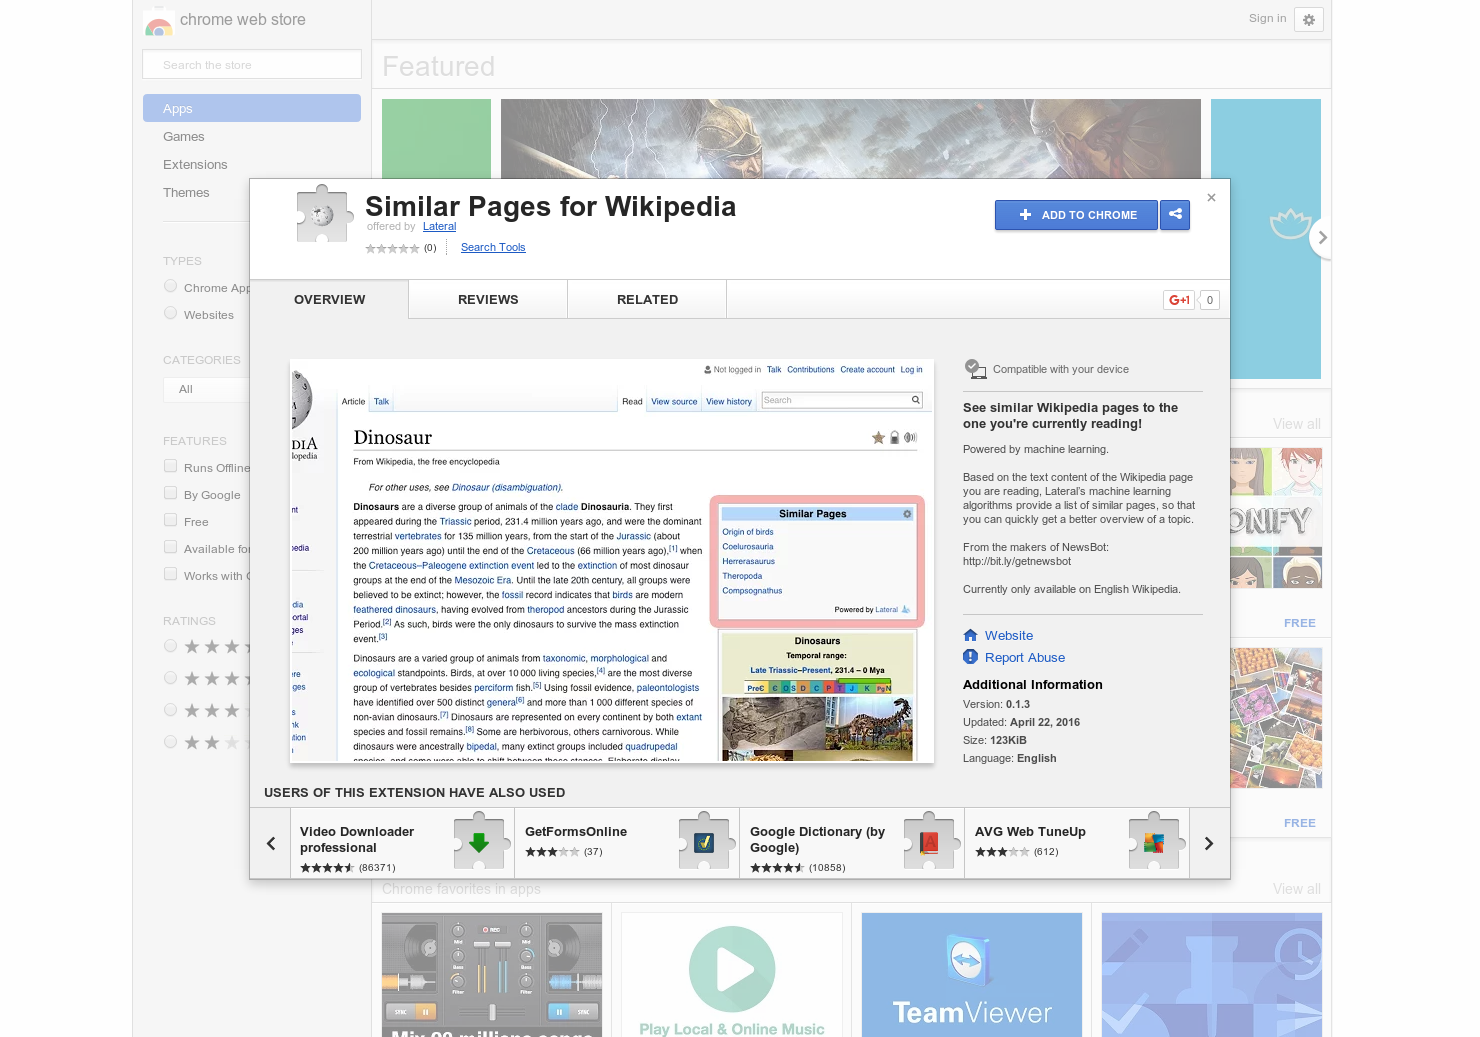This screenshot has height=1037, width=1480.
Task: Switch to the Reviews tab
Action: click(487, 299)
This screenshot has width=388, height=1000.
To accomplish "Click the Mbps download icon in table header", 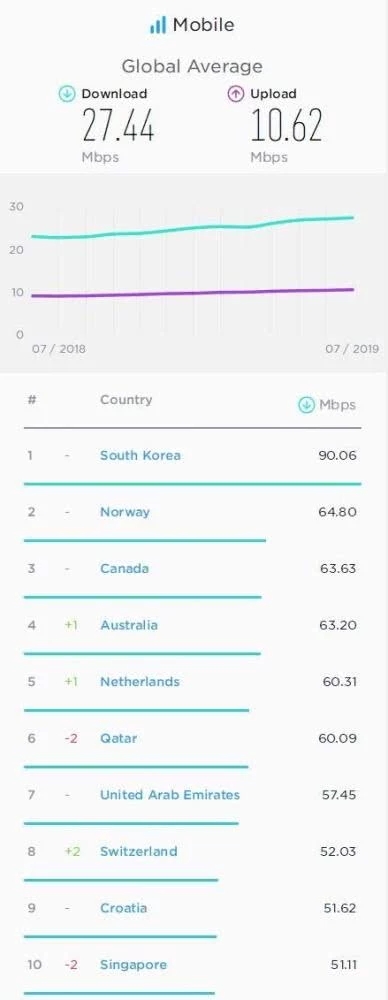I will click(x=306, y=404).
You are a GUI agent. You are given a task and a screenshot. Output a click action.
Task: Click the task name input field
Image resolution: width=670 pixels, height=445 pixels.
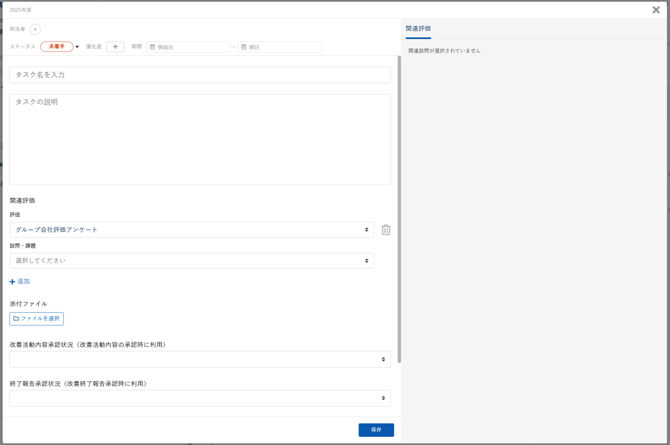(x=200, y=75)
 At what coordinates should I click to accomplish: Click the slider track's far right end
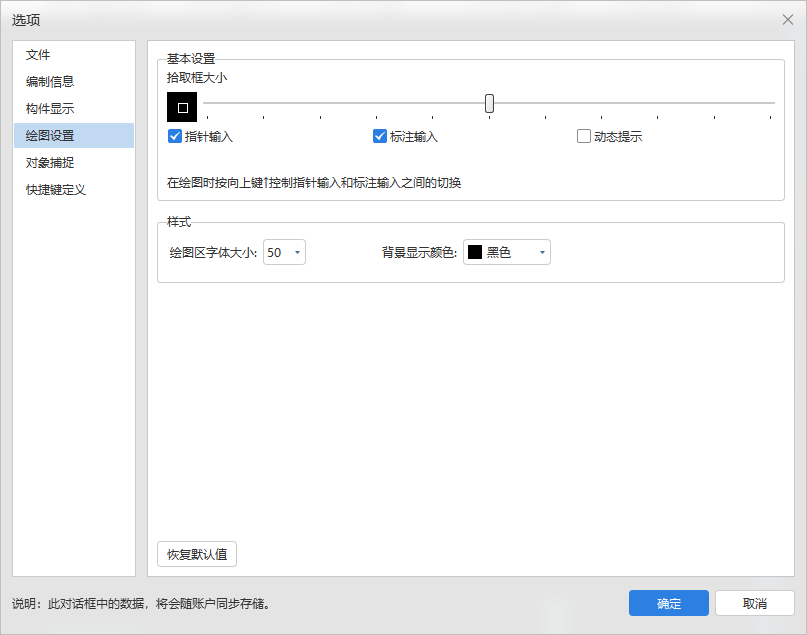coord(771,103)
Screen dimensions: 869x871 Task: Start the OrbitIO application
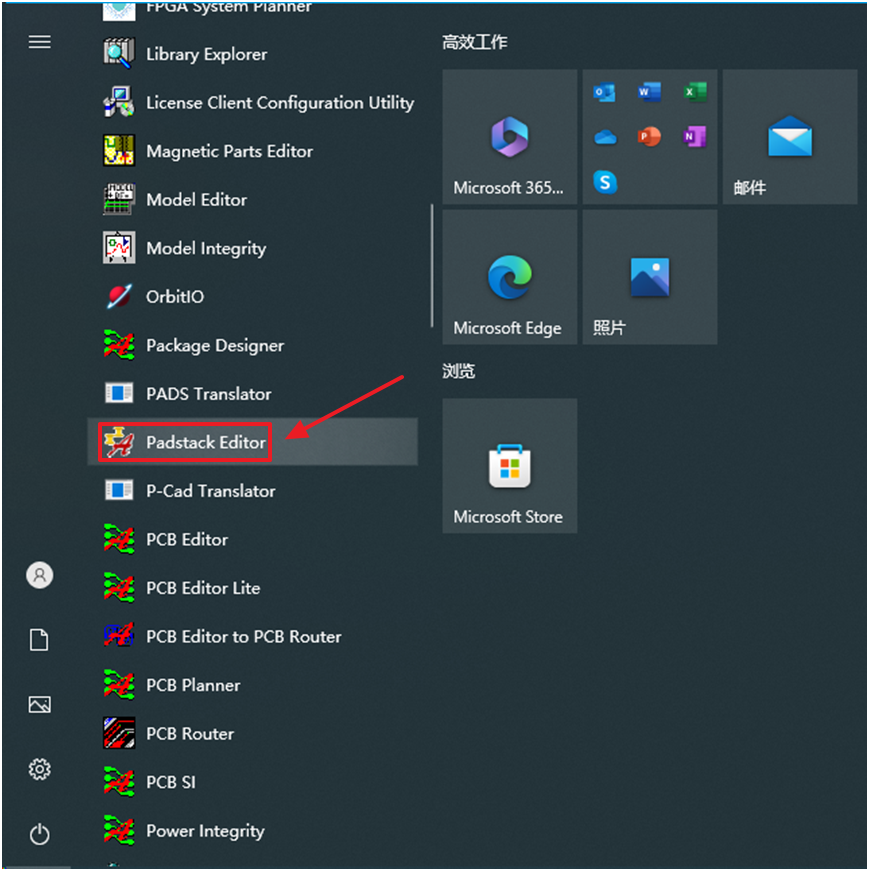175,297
# # # #
▸ DESCRIPTION OF THE TASK: An exact copy is required of the lines from the one holding "Screen dimensions: 869x871" to the end of the entries above, both included; no pictures belong in it.

▸ TASK RESULT:
Screen dimensions: 869x871 Task: Start the OrbitIO application
175,297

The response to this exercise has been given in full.